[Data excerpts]
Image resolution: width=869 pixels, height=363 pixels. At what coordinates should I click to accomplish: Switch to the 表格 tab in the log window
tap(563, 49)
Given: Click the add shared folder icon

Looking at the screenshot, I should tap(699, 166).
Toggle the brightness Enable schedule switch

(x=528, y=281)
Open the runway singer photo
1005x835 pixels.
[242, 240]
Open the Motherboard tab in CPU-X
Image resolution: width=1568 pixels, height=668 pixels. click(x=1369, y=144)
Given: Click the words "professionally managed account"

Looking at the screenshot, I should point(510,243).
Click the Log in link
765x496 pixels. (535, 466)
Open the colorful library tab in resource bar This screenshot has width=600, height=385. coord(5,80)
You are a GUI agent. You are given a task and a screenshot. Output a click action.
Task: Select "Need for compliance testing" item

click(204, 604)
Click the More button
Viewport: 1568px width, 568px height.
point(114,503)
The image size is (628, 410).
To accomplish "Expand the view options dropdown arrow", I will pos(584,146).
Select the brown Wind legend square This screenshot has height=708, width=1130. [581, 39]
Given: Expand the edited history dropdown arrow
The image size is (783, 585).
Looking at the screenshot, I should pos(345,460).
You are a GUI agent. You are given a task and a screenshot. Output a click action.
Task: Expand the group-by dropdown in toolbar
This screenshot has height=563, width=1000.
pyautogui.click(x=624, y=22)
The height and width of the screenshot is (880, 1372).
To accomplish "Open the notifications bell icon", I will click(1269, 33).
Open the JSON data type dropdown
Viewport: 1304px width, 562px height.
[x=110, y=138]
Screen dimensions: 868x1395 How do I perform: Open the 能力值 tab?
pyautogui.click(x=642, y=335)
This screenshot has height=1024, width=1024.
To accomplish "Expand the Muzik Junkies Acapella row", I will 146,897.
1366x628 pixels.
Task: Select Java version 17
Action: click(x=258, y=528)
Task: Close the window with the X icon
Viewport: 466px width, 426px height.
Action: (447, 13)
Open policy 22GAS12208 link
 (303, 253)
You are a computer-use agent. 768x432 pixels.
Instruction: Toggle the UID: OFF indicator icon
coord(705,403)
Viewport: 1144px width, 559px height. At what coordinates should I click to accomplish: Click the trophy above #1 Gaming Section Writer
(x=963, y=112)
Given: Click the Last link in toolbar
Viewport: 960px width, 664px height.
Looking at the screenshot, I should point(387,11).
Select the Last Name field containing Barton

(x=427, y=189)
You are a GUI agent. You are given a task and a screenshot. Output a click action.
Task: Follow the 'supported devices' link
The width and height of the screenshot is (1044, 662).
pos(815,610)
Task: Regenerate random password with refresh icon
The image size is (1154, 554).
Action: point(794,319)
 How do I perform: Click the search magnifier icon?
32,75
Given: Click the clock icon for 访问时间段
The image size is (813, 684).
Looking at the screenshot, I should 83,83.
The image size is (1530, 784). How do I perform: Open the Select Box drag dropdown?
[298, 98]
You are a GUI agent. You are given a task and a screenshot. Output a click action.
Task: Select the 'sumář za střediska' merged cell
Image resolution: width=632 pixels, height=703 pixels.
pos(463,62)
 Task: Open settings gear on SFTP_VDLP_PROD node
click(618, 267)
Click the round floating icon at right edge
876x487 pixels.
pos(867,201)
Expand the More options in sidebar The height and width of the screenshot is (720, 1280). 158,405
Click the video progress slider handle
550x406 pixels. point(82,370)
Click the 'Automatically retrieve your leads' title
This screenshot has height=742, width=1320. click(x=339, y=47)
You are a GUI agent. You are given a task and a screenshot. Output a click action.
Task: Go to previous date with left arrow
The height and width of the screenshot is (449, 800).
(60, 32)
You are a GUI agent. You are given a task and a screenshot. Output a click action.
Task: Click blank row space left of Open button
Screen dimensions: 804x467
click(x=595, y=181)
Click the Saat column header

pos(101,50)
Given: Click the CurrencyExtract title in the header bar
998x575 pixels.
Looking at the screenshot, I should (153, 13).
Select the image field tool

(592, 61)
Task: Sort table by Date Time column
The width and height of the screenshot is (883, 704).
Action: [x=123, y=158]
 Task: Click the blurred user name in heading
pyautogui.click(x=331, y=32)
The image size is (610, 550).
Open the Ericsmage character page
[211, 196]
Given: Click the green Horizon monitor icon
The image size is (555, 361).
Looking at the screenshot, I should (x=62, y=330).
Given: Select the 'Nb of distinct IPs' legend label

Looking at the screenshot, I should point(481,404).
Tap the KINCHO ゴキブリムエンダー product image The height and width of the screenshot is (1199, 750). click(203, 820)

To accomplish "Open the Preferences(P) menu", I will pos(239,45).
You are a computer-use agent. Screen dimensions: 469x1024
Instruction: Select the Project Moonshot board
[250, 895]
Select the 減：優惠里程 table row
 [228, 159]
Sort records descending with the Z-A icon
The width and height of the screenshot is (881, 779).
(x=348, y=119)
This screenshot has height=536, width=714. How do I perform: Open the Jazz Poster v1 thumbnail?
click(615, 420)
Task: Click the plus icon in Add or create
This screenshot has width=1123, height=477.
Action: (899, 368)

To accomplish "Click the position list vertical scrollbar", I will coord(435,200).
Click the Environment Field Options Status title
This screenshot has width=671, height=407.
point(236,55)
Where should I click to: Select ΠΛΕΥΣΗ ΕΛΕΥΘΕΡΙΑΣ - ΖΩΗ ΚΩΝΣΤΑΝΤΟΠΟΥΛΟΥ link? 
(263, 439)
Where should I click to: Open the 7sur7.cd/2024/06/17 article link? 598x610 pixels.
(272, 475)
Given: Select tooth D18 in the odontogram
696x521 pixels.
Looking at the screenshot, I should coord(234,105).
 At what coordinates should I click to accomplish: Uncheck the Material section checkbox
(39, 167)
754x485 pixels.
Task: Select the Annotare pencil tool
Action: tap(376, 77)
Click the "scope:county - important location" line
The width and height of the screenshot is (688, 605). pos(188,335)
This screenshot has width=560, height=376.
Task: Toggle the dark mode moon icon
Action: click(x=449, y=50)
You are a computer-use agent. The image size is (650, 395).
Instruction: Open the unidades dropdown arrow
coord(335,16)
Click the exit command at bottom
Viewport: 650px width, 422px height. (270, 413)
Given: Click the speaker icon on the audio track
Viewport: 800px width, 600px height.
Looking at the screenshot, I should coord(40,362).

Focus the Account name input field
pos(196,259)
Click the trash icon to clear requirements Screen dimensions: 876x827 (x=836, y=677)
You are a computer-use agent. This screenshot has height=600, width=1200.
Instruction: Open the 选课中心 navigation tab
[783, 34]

Assigned task:
The answer must restate all of the entries exactly.

Output for this task:
Image resolution: width=869 pixels, height=363 pixels. At what coordinates should I click to accomplish: Switch to the 表格 tab in the log window
tap(563, 49)
Given: Click the add shared folder icon

Looking at the screenshot, I should tap(699, 166).
Toggle the brightness Enable schedule switch

(x=528, y=281)
Open the runway singer photo
1005x835 pixels.
[242, 240]
Open the Motherboard tab in CPU-X
Image resolution: width=1568 pixels, height=668 pixels. click(x=1369, y=144)
Given: Click the words "professionally managed account"

Looking at the screenshot, I should point(510,243).
Click the Log in link
765x496 pixels. (535, 466)
Open the colorful library tab in resource bar This screenshot has width=600, height=385. coord(5,80)
You are a GUI agent. You are given a task and a screenshot. Output a click action.
Task: Select "Need for compliance testing" item

click(204, 604)
Click the More button
Viewport: 1568px width, 568px height.
point(114,503)
The image size is (628, 410).
To accomplish "Expand the view options dropdown arrow", I will pos(584,146).
Select the brown Wind legend square This screenshot has height=708, width=1130. [581, 39]
Given: Expand the edited history dropdown arrow
The image size is (783, 585).
Looking at the screenshot, I should pos(345,460).
You are a GUI agent. You are given a task and a screenshot. Output a click action.
Task: Expand the group-by dropdown in toolbar
This screenshot has height=563, width=1000.
pyautogui.click(x=624, y=22)
The height and width of the screenshot is (880, 1372).
To accomplish "Open the notifications bell icon", I will click(1269, 33).
Open the JSON data type dropdown
Viewport: 1304px width, 562px height.
[x=110, y=138]
Screen dimensions: 868x1395 How do I perform: Open the 能力值 tab?
pyautogui.click(x=642, y=335)
This screenshot has height=1024, width=1024.
To accomplish "Expand the Muzik Junkies Acapella row", I will 146,897.
1366x628 pixels.
Task: Select Java version 17
Action: click(x=258, y=528)
Task: Close the window with the X icon
Viewport: 466px width, 426px height.
Action: (447, 13)
Open policy 22GAS12208 link
 (303, 253)
You are a computer-use agent. 768x432 pixels.
Instruction: Toggle the UID: OFF indicator icon
coord(705,403)
Viewport: 1144px width, 559px height. At what coordinates should I click to accomplish: Click the trophy above #1 Gaming Section Writer
(x=963, y=112)
Given: Click the Last link in toolbar
Viewport: 960px width, 664px height.
Looking at the screenshot, I should point(387,11).
Select the Last Name field containing Barton

(x=427, y=189)
You are a GUI agent. You are given a task and a screenshot. Output a click action.
Task: Follow the 'supported devices' link
The width and height of the screenshot is (1044, 662).
pos(815,610)
Task: Regenerate random password with refresh icon
The image size is (1154, 554).
Action: point(794,319)
 How do I perform: Click the search magnifier icon?
32,75
Given: Click the clock icon for 访问时间段
The image size is (813, 684).
Looking at the screenshot, I should 83,83.
The image size is (1530, 784). How do I perform: Open the Select Box drag dropdown?
[298, 98]
You are a GUI agent. You are given a task and a screenshot. Output a click action.
Task: Select the 'sumář za střediska' merged cell
Image resolution: width=632 pixels, height=703 pixels.
pos(463,62)
 Task: Open settings gear on SFTP_VDLP_PROD node
click(618, 267)
Click the round floating icon at right edge
876x487 pixels.
pos(867,201)
Expand the More options in sidebar The height and width of the screenshot is (720, 1280). 158,405
Click the video progress slider handle
550x406 pixels. point(82,370)
Click the 'Automatically retrieve your leads' title
This screenshot has height=742, width=1320. click(x=339, y=47)
You are a GUI agent. You are given a task and a screenshot. Output a click action.
Task: Go to previous date with left arrow
The height and width of the screenshot is (449, 800).
(60, 32)
You are a GUI agent. You are given a task and a screenshot. Output a click action.
Task: Click blank row space left of Open button
Screen dimensions: 804x467
click(x=595, y=181)
Click the Saat column header

pos(101,50)
Given: Click the CurrencyExtract title in the header bar
998x575 pixels.
Looking at the screenshot, I should (153, 13).
Select the image field tool

(592, 61)
Task: Sort table by Date Time column
The width and height of the screenshot is (883, 704).
Action: [x=123, y=158]
 Task: Click the blurred user name in heading
pyautogui.click(x=331, y=32)
The image size is (610, 550).
Open the Ericsmage character page
[211, 196]
Given: Click the green Horizon monitor icon
The image size is (555, 361).
Looking at the screenshot, I should (x=62, y=330).
Given: Select the 'Nb of distinct IPs' legend label

Looking at the screenshot, I should point(481,404).
Tap the KINCHO ゴキブリムエンダー product image The height and width of the screenshot is (1199, 750). click(203, 820)

To accomplish "Open the Preferences(P) menu", I will pos(239,45).
You are a computer-use agent. Screen dimensions: 469x1024
Instruction: Select the Project Moonshot board
[250, 895]
Select the 減：優惠里程 table row
 [228, 159]
Sort records descending with the Z-A icon
The width and height of the screenshot is (881, 779).
(x=348, y=119)
This screenshot has height=536, width=714. How do I perform: Open the Jazz Poster v1 thumbnail?
click(615, 420)
Task: Click the plus icon in Add or create
This screenshot has width=1123, height=477.
Action: (899, 368)

To accomplish "Click the position list vertical scrollbar", I will coord(435,200).
Click the Environment Field Options Status title
This screenshot has width=671, height=407.
point(236,55)
Where should I click to: Select ΠΛΕΥΣΗ ΕΛΕΥΘΕΡΙΑΣ - ΖΩΗ ΚΩΝΣΤΑΝΤΟΠΟΥΛΟΥ link? 
(263, 439)
Where should I click to: Open the 7sur7.cd/2024/06/17 article link? 598x610 pixels.
(272, 475)
Given: Select tooth D18 in the odontogram
696x521 pixels.
Looking at the screenshot, I should coord(234,105).
 At what coordinates should I click to accomplish: Uncheck the Material section checkbox
(39, 167)
754x485 pixels.
Task: Select the Annotare pencil tool
Action: tap(376, 77)
Click the "scope:county - important location" line
The width and height of the screenshot is (688, 605). pos(188,335)
This screenshot has width=560, height=376.
Task: Toggle the dark mode moon icon
Action: click(x=449, y=50)
You are a computer-use agent. The image size is (650, 395).
Instruction: Open the unidades dropdown arrow
coord(335,16)
Click the exit command at bottom
Viewport: 650px width, 422px height. (270, 413)
Given: Click the speaker icon on the audio track
Viewport: 800px width, 600px height.
Looking at the screenshot, I should coord(40,362).

Focus the Account name input field
pos(196,259)
Click the trash icon to clear requirements Screen dimensions: 876x827 (x=836, y=677)
You are a computer-use agent. This screenshot has height=600, width=1200.
Instruction: Open the 选课中心 navigation tab
[783, 34]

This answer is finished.